This pyramid has a number of names, including El Tajín, Pyramid of Papantla, Pyramid of the Seven Stories and the Temple of the Niches. It has become the focus of the site because of its unusual design and good state of preservation. It was prominent in ancient times as well. A large quantity of sculpture was recovered from this pyramid. The pyramid is square-based (35 meters on each side) and is constructed of seven graded levels. The building is mostly constructed of carefully cut and crafted flagstones, the largest of which is estimated to be about eight metric tons in weight. The stones, especially around the niches are fitted together as to need a minimum amount of lime and earth mortar. The structure originally was covered in stucco which served as the base for paint.

The pyramid has seven stories. Each of these consists of a sloping base wall called a talud and a vertical wall called a tablero, which was fairly common in Mesoamerica. What is unusual about this construction and others in the city are the addition of decorative niches with the top capped by what Jose Garcia Payon called a "flying cornice", a triangular overhang. The stones are arranged in controlled lines and delicate proportions. Originally the structure was painted a dark red with the niches in black intended to deepen the shadows of the recessed niches. Niches are also found underneath the stairway along the east face, which indicates that the stairway was a later addition. The niches on the original structure, not counting those on the later stairway, total 365, the solar year. At the top of the pyramid there were tablets framed by grotesque serpent-dragons.
+-------+
● **WHAT TO WORK ON**:
1: Quote the passage on the Temple of the Niches word for word, starting at "The pyramid has" and ending at "by grotesque serpent-dragons.".
2: In the passage on the Temple of the Niches, how many niches are on the original structure, not counting those on the later stairway?
The lines that come next are not needed for this work.
+-------+
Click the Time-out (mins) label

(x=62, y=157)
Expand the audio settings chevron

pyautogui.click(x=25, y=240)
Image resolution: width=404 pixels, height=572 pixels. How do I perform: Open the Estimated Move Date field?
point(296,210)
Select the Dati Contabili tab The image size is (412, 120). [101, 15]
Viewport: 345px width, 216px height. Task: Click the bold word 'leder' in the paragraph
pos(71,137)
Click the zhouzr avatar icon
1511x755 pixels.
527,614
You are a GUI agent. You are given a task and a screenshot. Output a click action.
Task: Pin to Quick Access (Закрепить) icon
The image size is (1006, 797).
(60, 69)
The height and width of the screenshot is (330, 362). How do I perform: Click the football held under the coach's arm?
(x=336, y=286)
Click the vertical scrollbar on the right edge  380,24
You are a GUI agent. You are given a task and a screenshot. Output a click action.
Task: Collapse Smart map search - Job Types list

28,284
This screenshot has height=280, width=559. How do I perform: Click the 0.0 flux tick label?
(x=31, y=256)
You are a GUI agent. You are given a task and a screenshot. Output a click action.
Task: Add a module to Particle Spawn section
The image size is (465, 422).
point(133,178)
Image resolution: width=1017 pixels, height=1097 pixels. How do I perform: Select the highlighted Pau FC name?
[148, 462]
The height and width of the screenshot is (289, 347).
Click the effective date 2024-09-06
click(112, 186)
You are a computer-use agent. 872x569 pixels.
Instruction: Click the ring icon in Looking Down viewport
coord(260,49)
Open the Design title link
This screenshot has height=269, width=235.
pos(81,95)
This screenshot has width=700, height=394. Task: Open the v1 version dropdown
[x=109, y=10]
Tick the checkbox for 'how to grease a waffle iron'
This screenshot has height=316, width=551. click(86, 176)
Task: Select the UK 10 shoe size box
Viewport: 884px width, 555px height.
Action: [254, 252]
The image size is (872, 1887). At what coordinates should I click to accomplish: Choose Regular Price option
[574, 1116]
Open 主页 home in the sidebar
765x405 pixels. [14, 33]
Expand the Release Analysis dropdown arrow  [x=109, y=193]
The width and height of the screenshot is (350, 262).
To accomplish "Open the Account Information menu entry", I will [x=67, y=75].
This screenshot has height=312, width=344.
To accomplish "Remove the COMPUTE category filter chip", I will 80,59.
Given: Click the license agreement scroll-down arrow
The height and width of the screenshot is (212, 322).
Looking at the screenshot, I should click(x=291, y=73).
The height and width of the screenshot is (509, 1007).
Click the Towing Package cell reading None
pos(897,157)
+-------+
● **EXPECTED RESPONSES**:
1:
The pyramid has seven stories. Each of these consists of a sloping base wall called a talud and a vertical wall called a tablero, which was fairly common in Mesoamerica. What is unusual about this construction and others in the city are the addition of decorative niches with the top capped by what Jose Garcia Payon called a "flying cornice", a triangular overhang. The stones are arranged in controlled lines and delicate proportions. Originally the structure was painted a dark red with the niches in black intended to deepen the shadows of the recessed niches. Niches are also found underneath the stairway along the east face, which indicates that the stairway was a later addition. The niches on the original structure, not counting those on the later stairway, total 365, the solar year. At the top of the pyramid there were tablets framed by grotesque serpent-dragons.

2: The original structure has 365 niches, matching the solar year.